Its funny how conflicts at work drive us more insane than almost any other. When it comes to our careers, we tend to lose perspective very quickly and small issues can become huge. Have you been in a situation when you felt that a workplace conflict was ruining your life? Has an issue in the office spilled over and affected your private life? What can you do when things get really serious?
- First, perspective is key. Although work can become all-consuming at times, its just one part of your life. The person with whom you are battling is just one within your network. Its too easy to fixate on the negatives. One easy way to overcome this is to spend more time with people you do get along with in the office. Tackle this physcially by moving around, getting up from your desk. This will refocus your energies and improve morale. Another simple tip is to pour your woes out to a good friend over coffee. A problem shared is a problem halved for sure, but the obession we create for ourselves starts to sound faintly ridiculous when aired out loud to someone who doesn’t work with us.

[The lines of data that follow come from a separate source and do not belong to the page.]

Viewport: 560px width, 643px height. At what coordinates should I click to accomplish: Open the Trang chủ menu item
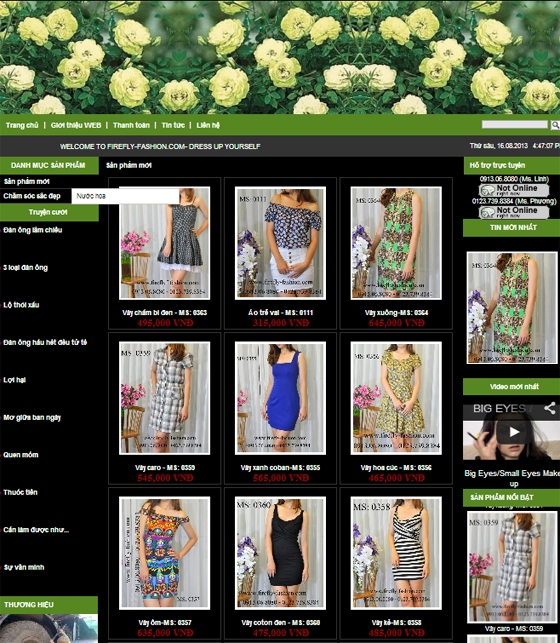22,125
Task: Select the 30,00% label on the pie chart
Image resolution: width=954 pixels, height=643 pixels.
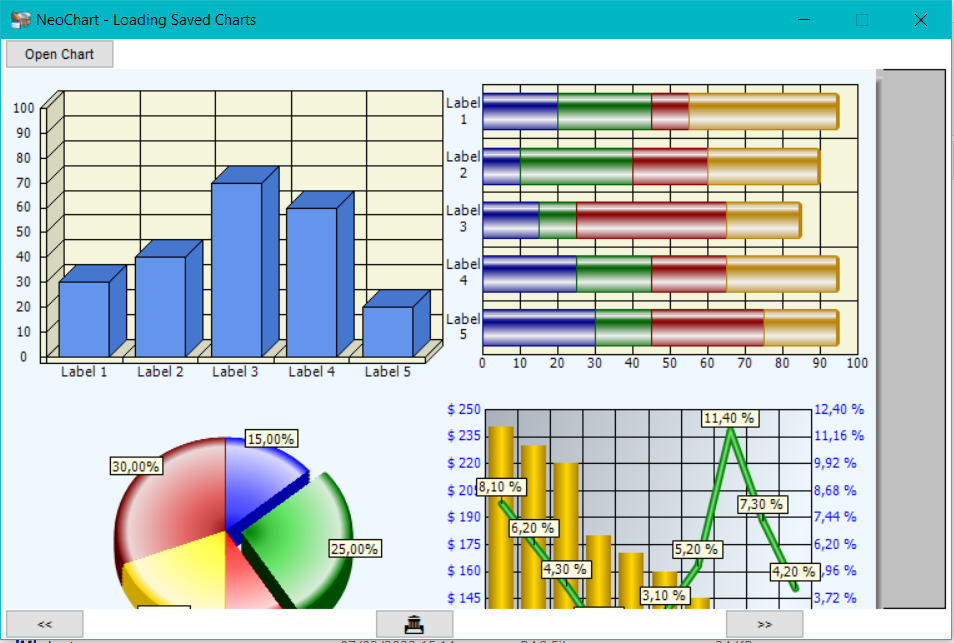Action: pos(136,467)
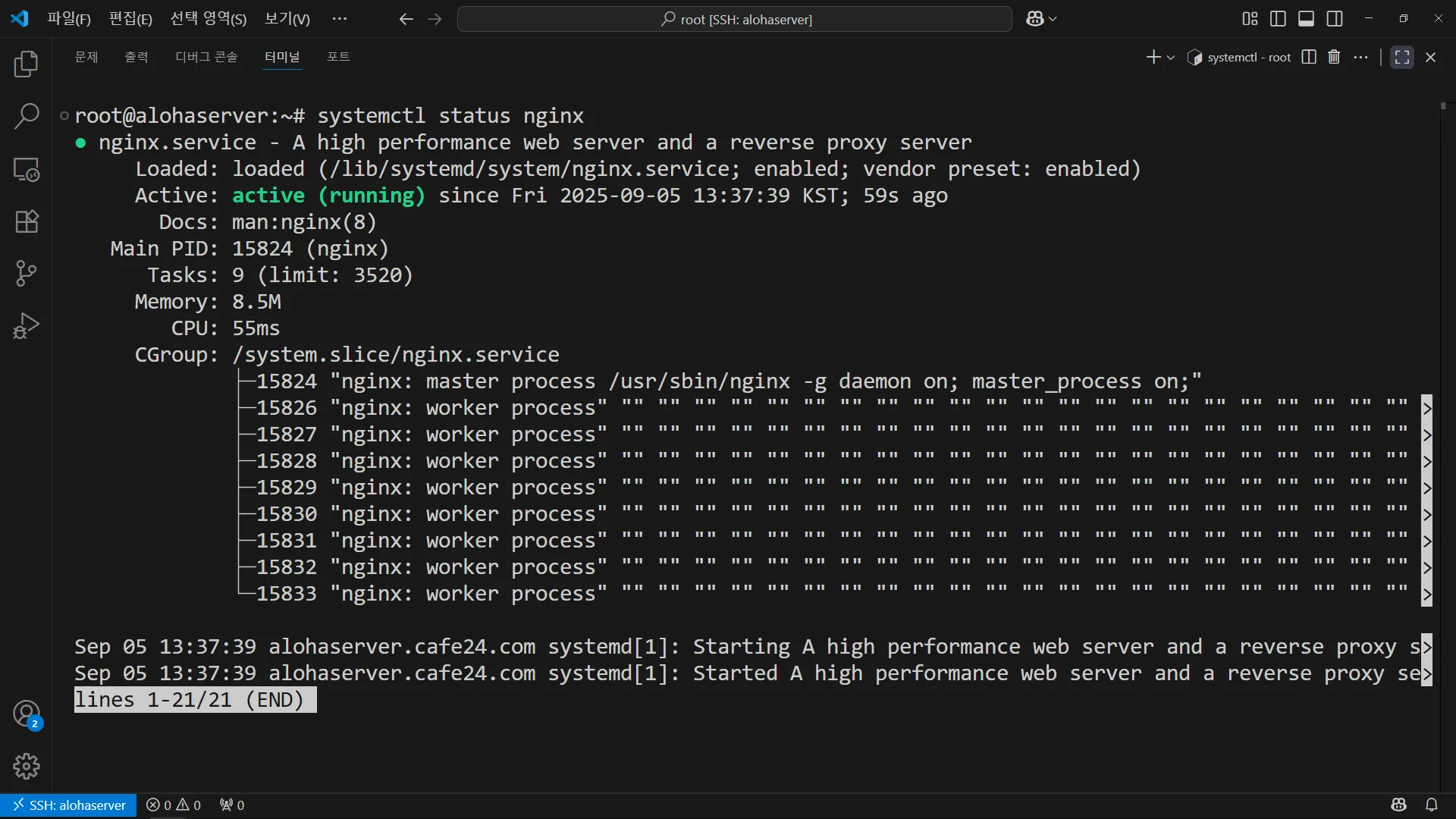Click the root [SSH: alohaserver] command center
This screenshot has width=1456, height=819.
pyautogui.click(x=734, y=19)
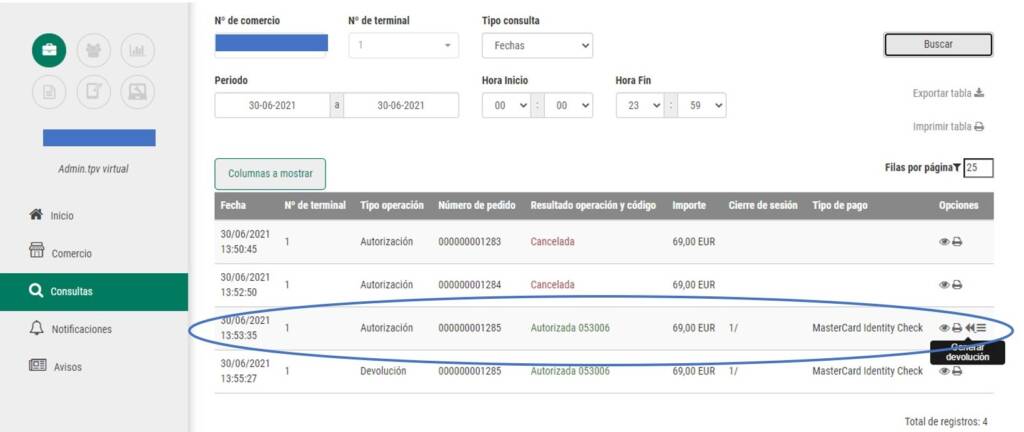Print receipt for the 13:50:45 transaction

pyautogui.click(x=957, y=242)
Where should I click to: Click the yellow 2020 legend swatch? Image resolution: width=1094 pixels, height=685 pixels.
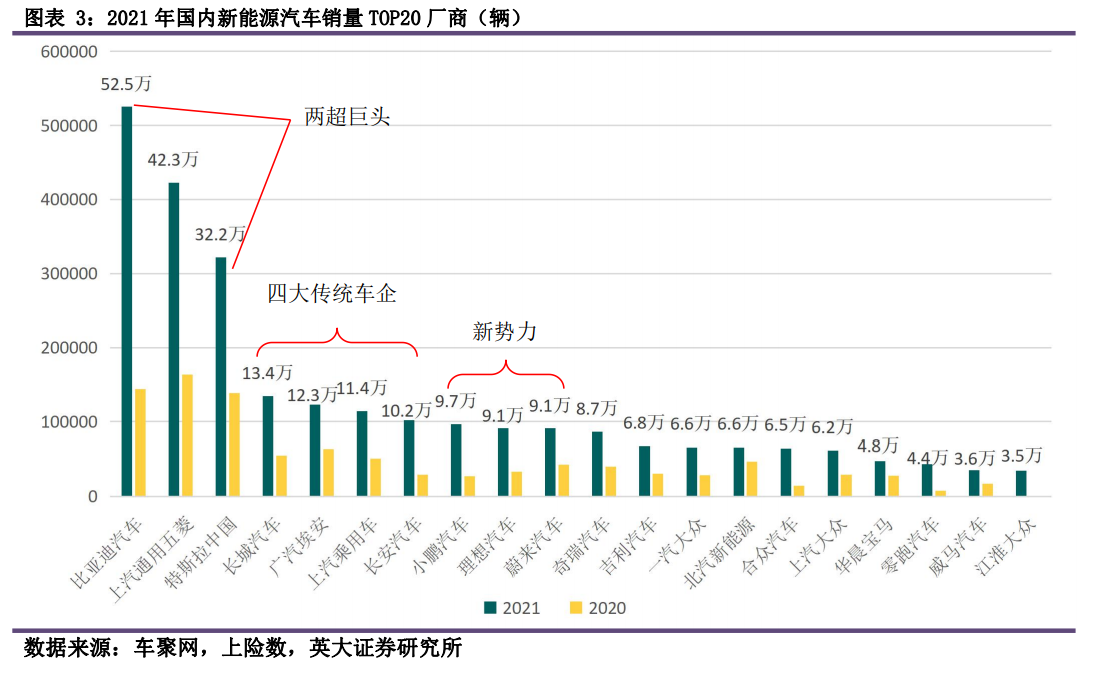pyautogui.click(x=575, y=608)
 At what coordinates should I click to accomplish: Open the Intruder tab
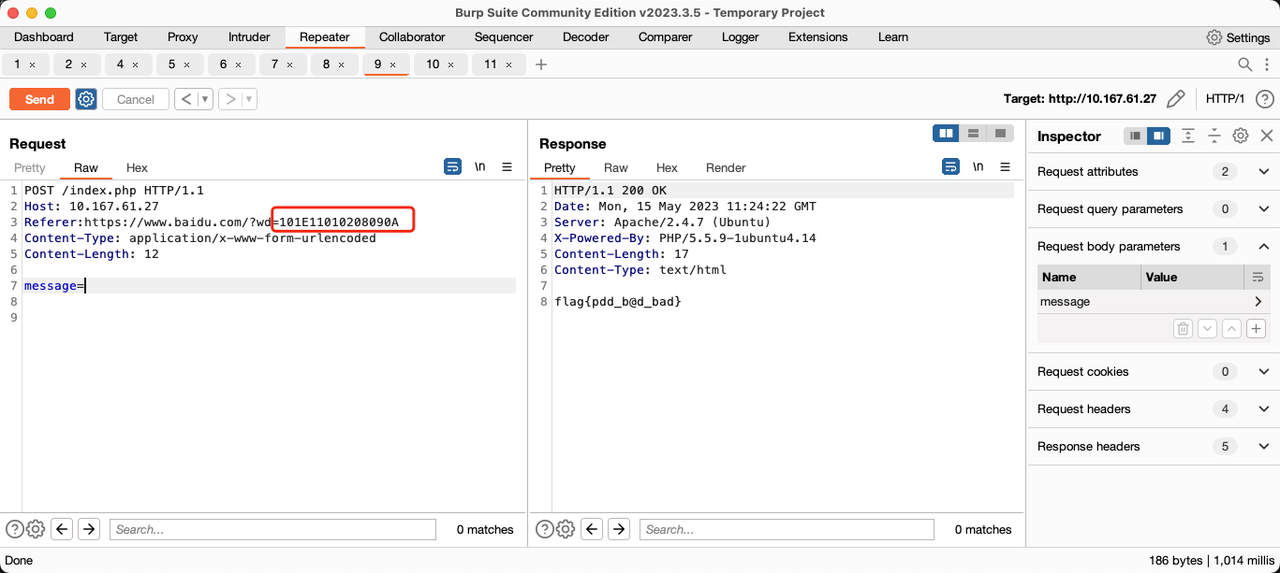click(x=249, y=37)
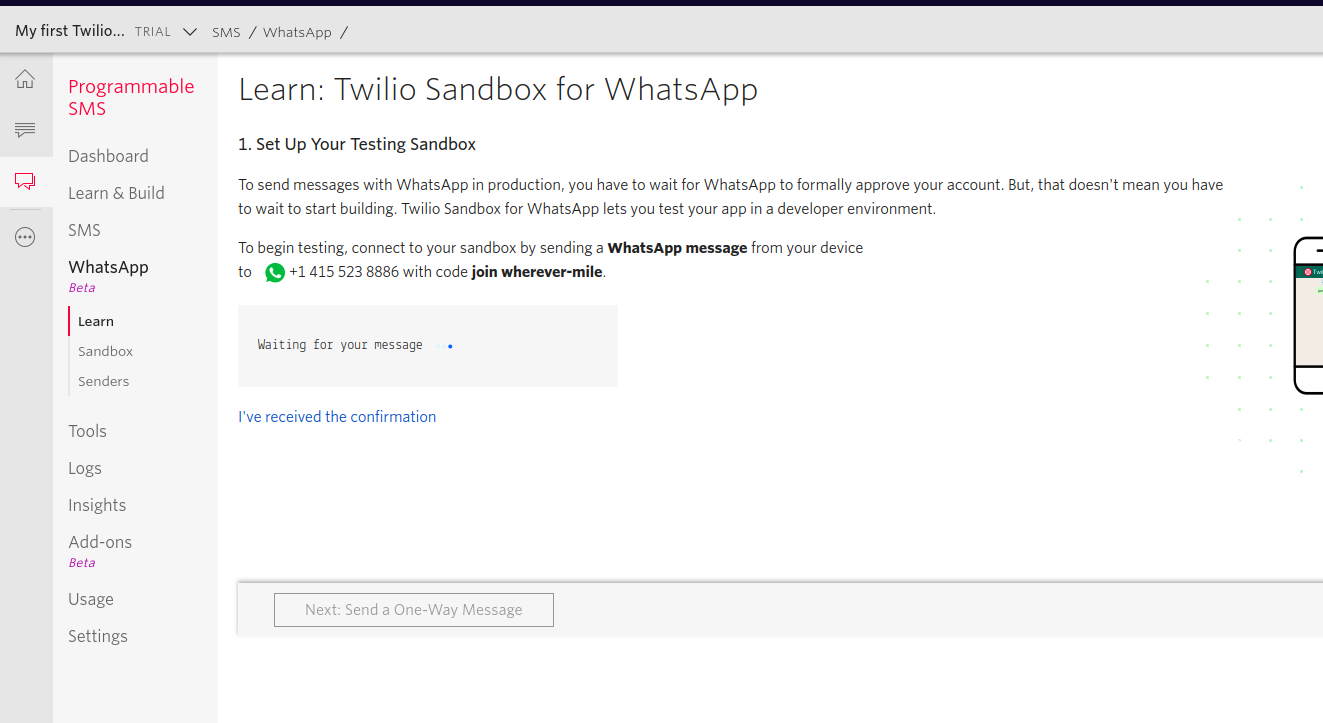This screenshot has width=1323, height=723.
Task: Click the phone illustration on the right
Action: [1308, 315]

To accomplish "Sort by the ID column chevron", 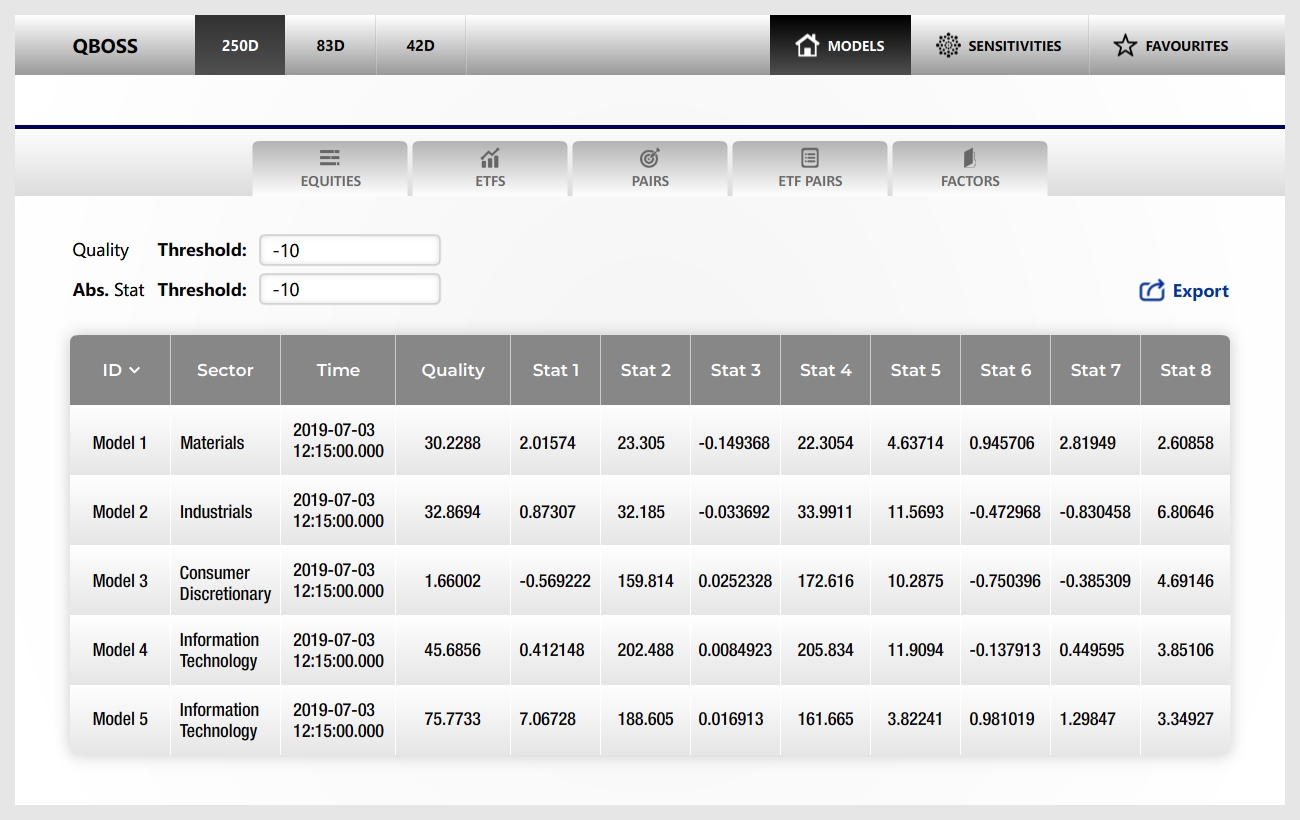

- Don’t retaliate. It’s all too easy to get involved in an escalating war in the office. Back off. Refrain from bitching and back-stabbing. Try not to pour fuel on the fire. Rediscover your sense of humour and try to see the positives in your opponent.
- Get some distance. If we are able to take a step back from a workplace conflict, it often eases up. Don’t obsess over the situation or let it take over your life. Make sure your office hours are sensible and that you are taking time to relax. Fitness devotees will find that a good run or exercise class will make them feel better. Follow your escape route and if you find yourself thinking about your nemesis, carefully and deliberately lock those thoughts in a box. Or put them in a metaphorical balloon and let them float away.
- Don’t take conflict in the workplace personally. If you are dealing with a difficult person, don’t pay them too much attention. You can bet that they are not thinking about you, or your feelings, at all. And certainly, don’t allow them to infiltrate your life as a whole. At times, when I have dealings with very difficult people and find myself lying awake worrying about them, I try and remind myself that they are most certainly not lying awake worrying about me. Under no circumstances, allow a workplace conflict to affect your health or well-being. Take action.
- Use conflict as a catalyst for change. Many people see conflict as negative and can, in extreme circumstances, be forced out of their jobs. I suggest you use difficulties in the workplace as a driver for managing your career. Don’t sit around being bullied. Take careful note about the kind of behaviours and cultures you don’t like. Spend some time thinking about the kind of atmosphere that motivates you and investigate whether your career would be better served in another job.
- If all else fails. Of course, if conflict in the workplace does escalate into something more serious, you do have options and support. Your HR department will have a grievance procedure, as will your union. There are also free legal services at your disposal as well as chargeable ones. It’s always better to try to take positive action on a personal level than to get involved in a difficult process at work but there are laws and policies in place to protect employees in these kinds of situations.